Moving Beyond Plain Vanilla Voice
More than a year ago PhoneGnome CEO David Beckmeyer posed the question Where are the Voice 2.0 developers? We're still waiting for the answer, says FierceVoIP editor Doug Mohney in his post, Pulver's Purple Prophesies--And Fallout Thereof, charting VoIP's journey from industry-disrupting new technology to plain vanilla status quo.
If you've been around the VoIP space any length of time you've heard plenty about the uber-cool applications that digital voice was going to bring us. Well, we have mobile personal ads from Jangl -- wait, didn't Jangl go under a few weeks ago?

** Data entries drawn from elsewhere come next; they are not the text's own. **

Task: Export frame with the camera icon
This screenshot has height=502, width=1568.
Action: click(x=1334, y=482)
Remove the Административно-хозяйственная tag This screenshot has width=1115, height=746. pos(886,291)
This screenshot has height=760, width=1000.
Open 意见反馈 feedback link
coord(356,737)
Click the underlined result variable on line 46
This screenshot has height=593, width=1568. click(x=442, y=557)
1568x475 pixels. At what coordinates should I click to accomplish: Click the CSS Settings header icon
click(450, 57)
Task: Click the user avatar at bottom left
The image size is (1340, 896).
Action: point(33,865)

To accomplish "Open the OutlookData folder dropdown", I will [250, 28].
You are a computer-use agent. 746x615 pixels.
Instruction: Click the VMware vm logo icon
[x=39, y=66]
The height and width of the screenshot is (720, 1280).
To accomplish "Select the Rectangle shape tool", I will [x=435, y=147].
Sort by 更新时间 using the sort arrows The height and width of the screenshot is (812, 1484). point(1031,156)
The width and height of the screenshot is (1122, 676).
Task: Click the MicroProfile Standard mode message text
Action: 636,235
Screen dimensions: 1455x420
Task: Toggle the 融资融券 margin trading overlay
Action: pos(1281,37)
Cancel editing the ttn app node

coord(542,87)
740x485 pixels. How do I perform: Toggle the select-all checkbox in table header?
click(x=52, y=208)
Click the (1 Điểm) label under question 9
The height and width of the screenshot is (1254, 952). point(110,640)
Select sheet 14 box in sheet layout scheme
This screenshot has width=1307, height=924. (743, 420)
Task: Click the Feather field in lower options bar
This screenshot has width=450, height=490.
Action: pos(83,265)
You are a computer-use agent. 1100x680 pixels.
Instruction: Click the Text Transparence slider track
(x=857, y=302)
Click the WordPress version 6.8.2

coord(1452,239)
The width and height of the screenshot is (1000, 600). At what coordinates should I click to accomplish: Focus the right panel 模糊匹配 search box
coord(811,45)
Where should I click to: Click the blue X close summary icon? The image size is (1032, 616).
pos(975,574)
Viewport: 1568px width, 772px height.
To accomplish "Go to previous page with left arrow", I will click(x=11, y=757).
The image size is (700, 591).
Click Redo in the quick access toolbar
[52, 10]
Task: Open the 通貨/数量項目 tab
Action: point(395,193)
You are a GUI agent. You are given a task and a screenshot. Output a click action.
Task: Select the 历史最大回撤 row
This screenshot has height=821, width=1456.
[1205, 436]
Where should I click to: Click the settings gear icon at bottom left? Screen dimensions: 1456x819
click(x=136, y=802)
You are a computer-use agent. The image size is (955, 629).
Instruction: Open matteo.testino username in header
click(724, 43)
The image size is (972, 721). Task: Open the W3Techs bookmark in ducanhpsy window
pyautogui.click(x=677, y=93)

Let's face it, whether you call it rich voice or Voice 2.0, the pickings are slim. Talk about the impossible dream. Searching Google News on "rich voice VoIP" yields three hits. One is about fax-over-VoIP and the other two are about the same services for public safety agencies. Not exactly paradigm-shifting.
A decade later the VoIP industry has barely scratched the surface on the opportunity presented by turning phone calls into data. The last VON show in San Jose was all about new variations on the century-old theme of making and delivering phone calls. Like one more Baskin Robbins flavor -- it's still just ice cream. A new Skype handset is still...a handset.
Instead of making more ice cream maybe we should think about making something new -- using the flexibility that VoIP opens up for making business operations smarter, more efficient, and more effective.
For example, add a short IVR to capture information like address or account number to route calls to the nearest office, look up account information or schedule a service call. Or think outside the phone call envelope altogether, as PEAK Technologies has done in its voice-based supply chain applications.
Just as we no longer write separate applications to update customer name in the accounts receivable and customer order systems, it's time to stop silo-ing voice in something called the "phone system." But that's not going to come from the VoIP industry -- it's still too busy making cheap phone calls.